▶ **WHAT IS NEEDED**
Convert the lines running from the one that contains "The height and width of the screenshot is (1500, 675)." through the end of the records into a Markdown table with columns Row and Line, skipping any blank lines.

* start *

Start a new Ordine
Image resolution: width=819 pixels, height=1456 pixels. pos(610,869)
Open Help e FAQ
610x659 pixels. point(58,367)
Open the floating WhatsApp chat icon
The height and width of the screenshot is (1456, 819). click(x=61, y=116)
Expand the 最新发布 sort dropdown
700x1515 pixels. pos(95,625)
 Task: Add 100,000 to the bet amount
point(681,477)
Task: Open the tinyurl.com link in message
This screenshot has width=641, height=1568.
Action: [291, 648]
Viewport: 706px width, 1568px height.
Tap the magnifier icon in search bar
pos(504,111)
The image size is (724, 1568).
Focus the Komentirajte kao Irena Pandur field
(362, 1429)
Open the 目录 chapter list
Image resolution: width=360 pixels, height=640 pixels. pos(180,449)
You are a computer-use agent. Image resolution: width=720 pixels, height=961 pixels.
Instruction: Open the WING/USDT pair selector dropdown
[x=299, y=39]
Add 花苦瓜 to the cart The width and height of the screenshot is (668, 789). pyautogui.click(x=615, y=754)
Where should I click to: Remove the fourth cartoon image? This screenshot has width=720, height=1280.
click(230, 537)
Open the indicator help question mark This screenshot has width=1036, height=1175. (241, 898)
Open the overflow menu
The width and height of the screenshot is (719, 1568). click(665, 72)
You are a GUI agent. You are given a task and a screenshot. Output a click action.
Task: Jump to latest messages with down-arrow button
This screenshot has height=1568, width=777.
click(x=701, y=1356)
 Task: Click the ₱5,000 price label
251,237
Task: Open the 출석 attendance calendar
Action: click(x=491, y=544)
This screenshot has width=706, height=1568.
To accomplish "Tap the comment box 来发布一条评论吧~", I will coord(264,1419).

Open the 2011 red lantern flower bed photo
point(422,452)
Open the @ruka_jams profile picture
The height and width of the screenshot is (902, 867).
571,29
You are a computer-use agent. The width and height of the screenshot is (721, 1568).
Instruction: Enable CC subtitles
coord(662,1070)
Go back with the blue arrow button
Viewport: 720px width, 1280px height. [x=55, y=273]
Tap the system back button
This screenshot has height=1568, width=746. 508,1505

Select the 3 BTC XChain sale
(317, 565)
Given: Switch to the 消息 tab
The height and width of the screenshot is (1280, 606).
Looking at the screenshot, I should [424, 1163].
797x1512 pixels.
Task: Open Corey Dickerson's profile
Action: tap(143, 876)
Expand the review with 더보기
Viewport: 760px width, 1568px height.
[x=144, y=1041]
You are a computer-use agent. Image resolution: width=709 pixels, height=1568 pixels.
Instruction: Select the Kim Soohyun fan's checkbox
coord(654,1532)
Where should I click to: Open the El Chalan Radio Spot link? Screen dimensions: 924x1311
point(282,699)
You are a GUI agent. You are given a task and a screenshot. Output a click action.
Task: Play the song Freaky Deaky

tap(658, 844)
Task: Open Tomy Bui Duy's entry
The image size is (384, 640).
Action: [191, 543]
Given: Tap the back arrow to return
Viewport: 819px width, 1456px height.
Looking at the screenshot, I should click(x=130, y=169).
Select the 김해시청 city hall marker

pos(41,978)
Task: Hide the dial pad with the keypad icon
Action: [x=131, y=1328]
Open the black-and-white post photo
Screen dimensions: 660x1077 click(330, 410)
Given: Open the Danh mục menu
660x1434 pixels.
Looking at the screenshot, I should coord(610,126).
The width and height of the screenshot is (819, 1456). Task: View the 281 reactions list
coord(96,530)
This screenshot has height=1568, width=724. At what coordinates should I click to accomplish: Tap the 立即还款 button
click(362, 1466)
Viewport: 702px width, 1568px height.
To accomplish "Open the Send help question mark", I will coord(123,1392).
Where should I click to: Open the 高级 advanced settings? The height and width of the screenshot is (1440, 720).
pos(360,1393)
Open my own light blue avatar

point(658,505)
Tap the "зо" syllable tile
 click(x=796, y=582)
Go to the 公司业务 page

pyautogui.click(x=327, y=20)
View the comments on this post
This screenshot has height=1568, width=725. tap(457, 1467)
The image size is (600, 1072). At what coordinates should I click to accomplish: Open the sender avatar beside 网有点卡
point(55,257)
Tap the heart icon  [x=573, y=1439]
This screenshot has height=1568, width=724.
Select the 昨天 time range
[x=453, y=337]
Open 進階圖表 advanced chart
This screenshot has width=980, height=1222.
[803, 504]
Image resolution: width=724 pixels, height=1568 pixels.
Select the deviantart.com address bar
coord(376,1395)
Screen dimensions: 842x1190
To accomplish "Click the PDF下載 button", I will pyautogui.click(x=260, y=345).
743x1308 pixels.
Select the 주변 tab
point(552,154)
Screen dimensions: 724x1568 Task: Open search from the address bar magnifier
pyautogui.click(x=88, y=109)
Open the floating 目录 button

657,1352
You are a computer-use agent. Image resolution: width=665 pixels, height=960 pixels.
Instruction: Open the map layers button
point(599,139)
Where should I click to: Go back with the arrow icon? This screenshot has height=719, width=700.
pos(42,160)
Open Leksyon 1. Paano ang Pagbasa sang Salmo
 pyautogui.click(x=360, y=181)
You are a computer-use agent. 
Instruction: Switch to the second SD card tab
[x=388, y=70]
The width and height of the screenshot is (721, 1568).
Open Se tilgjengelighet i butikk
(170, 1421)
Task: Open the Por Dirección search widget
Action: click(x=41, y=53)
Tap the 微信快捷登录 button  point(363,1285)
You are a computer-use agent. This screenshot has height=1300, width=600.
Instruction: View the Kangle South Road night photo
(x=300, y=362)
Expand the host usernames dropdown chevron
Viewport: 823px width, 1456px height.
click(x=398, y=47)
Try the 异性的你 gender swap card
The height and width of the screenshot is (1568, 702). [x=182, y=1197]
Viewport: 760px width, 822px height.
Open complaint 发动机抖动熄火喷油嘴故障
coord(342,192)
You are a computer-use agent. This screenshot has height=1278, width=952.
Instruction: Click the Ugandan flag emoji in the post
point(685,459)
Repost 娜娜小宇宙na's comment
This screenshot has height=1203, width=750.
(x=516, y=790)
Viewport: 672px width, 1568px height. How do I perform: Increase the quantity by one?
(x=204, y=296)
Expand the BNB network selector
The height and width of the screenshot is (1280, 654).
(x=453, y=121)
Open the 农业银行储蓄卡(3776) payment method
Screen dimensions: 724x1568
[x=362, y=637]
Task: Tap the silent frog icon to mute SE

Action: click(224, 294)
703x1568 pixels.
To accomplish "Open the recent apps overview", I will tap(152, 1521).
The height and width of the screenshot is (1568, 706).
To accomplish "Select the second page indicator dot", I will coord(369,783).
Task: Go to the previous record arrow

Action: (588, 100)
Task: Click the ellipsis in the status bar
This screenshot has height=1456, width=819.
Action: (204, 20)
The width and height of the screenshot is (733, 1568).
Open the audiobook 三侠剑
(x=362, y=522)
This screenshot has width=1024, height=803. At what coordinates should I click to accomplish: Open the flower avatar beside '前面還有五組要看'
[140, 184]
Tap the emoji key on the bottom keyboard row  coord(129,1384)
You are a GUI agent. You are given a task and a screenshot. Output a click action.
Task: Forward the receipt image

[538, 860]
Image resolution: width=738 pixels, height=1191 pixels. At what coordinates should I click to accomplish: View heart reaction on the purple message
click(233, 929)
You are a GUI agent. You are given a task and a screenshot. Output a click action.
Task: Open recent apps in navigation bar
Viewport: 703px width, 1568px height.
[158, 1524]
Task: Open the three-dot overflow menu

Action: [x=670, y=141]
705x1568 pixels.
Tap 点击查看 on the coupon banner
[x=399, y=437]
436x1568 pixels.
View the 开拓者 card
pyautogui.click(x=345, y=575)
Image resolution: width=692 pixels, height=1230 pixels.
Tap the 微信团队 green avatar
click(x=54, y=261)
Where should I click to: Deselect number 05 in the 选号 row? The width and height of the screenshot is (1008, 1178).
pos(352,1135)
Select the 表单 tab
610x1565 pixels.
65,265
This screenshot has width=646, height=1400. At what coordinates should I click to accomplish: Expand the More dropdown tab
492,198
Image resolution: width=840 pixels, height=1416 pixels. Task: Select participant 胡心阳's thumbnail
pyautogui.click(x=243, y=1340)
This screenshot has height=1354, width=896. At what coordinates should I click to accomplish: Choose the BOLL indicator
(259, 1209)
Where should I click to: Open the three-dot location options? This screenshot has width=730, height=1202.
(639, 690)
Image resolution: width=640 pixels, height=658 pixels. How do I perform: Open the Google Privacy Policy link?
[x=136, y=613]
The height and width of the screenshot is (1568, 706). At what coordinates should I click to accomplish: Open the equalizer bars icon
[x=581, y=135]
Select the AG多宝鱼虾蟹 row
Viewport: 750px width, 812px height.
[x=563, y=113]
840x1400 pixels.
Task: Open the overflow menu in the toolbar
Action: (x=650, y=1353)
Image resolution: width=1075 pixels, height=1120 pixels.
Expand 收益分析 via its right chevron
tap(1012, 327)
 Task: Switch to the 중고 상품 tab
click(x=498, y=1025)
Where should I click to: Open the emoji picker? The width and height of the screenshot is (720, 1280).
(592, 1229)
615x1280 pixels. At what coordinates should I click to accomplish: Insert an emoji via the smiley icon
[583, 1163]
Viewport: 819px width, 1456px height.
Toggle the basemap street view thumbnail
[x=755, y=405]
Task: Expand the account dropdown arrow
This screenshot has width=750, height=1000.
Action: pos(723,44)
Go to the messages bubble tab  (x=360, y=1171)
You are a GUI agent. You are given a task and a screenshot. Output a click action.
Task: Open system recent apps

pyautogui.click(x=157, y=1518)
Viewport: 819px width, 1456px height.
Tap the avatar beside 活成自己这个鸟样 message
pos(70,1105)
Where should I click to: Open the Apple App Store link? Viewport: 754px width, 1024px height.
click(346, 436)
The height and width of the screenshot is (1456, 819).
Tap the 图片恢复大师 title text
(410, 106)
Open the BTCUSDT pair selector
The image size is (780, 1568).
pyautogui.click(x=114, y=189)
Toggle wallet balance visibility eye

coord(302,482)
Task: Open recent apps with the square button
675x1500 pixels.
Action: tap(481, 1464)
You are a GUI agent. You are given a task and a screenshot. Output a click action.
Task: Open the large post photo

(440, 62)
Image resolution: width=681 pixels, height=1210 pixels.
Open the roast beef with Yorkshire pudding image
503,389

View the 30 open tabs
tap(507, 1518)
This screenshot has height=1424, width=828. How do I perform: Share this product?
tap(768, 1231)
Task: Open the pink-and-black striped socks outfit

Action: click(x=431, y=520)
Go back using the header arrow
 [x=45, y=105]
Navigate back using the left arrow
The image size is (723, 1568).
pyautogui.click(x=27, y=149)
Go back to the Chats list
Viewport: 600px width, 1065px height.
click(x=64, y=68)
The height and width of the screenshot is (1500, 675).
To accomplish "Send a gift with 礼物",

* end *

▶ **FULL OUTPUT**
| Row | Line |
|---|---|
| 1 | The height and width of the screenshot is (1500, 675). |
| 2 | To accomplish "Send a gift with 礼物", |